Stronger Arguments

How to reason, debate, steelman, detect fallacies, and communicate ideas honestly.

A good argument goes beyond mere persuasive performance.

It is an attempt to bring thought into contact with truth.

Much of modern argument, however, is theater. People talk past each other, collect slogans, repeat tribal scripts, appeal to authority, dodge definitions, attack motives, and confuse emotional intensity with proof.

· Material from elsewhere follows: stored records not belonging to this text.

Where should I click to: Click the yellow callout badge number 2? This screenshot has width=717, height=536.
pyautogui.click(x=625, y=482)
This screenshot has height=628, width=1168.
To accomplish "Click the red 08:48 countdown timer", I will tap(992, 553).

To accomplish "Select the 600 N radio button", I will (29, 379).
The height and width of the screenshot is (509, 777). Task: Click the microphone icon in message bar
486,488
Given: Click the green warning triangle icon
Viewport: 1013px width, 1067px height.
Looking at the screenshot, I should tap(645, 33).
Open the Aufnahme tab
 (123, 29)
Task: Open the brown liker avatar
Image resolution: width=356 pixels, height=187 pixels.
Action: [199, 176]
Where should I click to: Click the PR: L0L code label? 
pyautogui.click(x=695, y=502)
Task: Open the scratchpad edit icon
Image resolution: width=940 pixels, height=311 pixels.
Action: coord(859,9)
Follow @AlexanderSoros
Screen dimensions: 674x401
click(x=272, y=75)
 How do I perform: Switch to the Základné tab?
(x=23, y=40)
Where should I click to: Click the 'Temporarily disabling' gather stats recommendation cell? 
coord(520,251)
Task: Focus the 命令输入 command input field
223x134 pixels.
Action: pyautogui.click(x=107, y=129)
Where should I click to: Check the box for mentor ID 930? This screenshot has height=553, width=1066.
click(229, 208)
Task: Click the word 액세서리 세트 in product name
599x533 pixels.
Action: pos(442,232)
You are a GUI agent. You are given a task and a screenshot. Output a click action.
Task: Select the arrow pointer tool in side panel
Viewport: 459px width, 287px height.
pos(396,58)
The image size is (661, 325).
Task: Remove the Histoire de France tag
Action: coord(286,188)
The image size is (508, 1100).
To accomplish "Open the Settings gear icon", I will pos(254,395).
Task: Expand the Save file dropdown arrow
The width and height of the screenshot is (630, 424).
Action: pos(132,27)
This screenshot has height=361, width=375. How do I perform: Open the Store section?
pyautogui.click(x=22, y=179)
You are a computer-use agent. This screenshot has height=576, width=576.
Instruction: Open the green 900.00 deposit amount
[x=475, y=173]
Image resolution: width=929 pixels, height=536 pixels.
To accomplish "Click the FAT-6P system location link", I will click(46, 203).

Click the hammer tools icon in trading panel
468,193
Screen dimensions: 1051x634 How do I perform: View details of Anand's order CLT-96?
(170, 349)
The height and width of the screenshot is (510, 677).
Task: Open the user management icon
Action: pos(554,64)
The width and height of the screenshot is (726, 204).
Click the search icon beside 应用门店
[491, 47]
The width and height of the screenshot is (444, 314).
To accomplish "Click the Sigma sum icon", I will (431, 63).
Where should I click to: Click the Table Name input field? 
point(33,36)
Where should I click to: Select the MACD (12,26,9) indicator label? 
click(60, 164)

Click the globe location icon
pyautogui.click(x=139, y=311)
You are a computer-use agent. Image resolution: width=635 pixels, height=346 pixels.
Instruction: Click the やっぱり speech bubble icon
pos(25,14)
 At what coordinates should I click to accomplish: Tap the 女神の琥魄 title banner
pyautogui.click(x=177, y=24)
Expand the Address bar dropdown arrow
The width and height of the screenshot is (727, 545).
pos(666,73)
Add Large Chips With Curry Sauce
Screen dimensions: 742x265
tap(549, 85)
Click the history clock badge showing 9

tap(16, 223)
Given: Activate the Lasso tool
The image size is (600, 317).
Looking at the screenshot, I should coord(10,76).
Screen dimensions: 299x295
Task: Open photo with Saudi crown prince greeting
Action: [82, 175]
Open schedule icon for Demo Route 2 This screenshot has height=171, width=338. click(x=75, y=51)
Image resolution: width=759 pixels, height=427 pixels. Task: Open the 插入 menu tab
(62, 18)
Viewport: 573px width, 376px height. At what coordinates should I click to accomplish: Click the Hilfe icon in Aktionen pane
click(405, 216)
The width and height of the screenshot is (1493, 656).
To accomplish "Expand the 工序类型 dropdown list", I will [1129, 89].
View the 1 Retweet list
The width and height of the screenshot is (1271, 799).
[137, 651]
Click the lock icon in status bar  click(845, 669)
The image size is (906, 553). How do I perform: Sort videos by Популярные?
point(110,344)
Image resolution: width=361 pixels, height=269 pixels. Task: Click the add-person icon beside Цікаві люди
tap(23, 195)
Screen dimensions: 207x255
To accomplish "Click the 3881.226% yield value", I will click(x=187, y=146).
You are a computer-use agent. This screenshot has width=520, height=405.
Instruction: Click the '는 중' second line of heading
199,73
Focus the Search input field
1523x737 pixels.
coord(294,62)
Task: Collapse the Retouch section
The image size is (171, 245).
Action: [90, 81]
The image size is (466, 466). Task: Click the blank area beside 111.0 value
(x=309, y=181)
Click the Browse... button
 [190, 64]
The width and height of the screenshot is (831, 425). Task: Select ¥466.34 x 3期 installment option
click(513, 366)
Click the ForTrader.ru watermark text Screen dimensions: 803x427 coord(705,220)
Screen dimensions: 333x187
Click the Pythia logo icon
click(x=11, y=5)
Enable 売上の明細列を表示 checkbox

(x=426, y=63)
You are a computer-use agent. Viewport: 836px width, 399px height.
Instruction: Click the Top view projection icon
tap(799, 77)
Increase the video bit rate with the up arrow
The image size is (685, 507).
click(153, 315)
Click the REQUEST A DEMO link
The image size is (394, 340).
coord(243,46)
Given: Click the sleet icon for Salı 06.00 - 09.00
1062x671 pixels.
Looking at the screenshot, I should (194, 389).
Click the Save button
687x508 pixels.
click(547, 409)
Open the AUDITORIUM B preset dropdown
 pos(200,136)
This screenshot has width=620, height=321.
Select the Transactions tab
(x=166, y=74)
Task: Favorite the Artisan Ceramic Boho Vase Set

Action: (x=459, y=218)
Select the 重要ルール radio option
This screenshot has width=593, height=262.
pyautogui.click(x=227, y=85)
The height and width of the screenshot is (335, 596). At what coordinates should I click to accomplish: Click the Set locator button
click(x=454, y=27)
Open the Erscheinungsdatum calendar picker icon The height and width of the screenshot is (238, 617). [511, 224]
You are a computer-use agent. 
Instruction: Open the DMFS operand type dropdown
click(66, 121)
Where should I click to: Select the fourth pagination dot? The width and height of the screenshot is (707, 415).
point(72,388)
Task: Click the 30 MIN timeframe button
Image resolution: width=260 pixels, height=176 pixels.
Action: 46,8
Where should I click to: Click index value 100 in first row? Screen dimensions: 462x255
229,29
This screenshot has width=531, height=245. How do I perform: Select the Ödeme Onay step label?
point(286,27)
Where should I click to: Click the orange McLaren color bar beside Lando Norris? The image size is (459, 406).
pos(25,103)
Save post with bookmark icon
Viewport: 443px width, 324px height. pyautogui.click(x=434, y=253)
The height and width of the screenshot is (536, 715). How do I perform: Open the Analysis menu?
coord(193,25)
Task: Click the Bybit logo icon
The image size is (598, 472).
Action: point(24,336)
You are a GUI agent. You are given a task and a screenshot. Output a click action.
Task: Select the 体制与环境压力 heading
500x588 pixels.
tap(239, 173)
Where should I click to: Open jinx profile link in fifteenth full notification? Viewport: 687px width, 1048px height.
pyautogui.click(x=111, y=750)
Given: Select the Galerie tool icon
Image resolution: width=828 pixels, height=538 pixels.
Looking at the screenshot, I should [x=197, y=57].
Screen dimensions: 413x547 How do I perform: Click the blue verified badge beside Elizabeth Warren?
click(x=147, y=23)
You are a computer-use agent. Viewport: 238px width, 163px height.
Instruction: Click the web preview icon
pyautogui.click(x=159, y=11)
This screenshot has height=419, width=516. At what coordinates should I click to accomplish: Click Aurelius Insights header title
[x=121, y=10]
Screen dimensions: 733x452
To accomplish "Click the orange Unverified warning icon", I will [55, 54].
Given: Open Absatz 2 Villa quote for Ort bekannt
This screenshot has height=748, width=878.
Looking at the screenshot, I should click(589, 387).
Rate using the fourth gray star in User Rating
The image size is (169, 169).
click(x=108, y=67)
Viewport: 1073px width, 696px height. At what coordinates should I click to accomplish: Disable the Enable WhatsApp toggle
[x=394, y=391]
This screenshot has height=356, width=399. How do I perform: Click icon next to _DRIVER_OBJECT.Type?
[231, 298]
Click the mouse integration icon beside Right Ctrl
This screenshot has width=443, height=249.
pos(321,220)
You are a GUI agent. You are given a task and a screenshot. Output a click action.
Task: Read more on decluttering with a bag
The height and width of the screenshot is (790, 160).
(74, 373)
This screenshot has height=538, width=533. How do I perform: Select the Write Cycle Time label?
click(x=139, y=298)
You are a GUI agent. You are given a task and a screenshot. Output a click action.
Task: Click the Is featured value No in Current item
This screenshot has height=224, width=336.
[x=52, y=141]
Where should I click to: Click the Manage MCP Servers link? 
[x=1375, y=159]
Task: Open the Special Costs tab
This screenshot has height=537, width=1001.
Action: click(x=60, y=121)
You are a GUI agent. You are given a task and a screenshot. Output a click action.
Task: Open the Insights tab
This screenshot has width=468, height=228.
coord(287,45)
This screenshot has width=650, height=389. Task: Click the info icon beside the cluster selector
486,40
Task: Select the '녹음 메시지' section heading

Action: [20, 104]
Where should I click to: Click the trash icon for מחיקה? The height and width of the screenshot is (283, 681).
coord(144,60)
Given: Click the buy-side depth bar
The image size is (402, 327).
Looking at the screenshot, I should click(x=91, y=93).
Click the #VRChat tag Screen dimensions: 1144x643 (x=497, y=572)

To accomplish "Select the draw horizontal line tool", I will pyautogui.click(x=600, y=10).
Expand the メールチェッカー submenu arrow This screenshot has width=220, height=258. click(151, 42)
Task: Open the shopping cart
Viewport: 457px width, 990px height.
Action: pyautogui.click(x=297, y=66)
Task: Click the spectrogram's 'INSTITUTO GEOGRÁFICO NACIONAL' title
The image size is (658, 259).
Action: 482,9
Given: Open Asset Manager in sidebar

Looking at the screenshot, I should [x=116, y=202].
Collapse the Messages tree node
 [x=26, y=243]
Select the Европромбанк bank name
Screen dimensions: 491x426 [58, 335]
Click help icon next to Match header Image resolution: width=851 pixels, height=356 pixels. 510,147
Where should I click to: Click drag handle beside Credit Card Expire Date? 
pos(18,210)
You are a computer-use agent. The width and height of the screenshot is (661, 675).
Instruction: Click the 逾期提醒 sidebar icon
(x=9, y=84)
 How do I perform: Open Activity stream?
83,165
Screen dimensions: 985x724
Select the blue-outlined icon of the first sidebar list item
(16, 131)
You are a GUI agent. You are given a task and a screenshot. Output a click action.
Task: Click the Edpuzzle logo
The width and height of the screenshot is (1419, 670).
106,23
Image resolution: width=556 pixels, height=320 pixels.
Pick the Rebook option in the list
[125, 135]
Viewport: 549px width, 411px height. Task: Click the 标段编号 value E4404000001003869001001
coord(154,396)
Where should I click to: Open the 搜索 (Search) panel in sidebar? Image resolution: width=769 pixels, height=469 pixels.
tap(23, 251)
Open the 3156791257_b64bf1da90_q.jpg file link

Thinking better requires arguing better.

That means understanding claims, reasons, evidence, assumptions, definitions, implications, and objections. It means being able to state your opponent’s view fairly. It means knowing the difference between winning a social exchange and actually being right.

What you will find here

Posts in this section will help you:

  • Build clearer arguments

  • Detect fallacies and weak reasoning

  • Understand rhetoric without being captured by it

  • Steelman opposing views

  • Define terms before arguing over them

  • Separate truth-seeking from status games

  • Communicate difficult ideas with honesty and force

Core questions

Stronger arguments begin with questions like:

  • What is the actual claim?

  • What reasons support it?

  • What assumptions does it depend on?

  • Are the key terms clear?

  • What is the strongest objection?

  • Can I state the opposing view fairly?

  • Am I trying to find truth or win approval?

  • What would change my mind?

Better thinking does not mean becoming a better performer in online arguments.

The goal is instead to cut through rhetorical performances and to develop the capacity to honestly and truthfully discuss ideas and thoughts.

If your arguments get stronger, your mind gets stronger with them.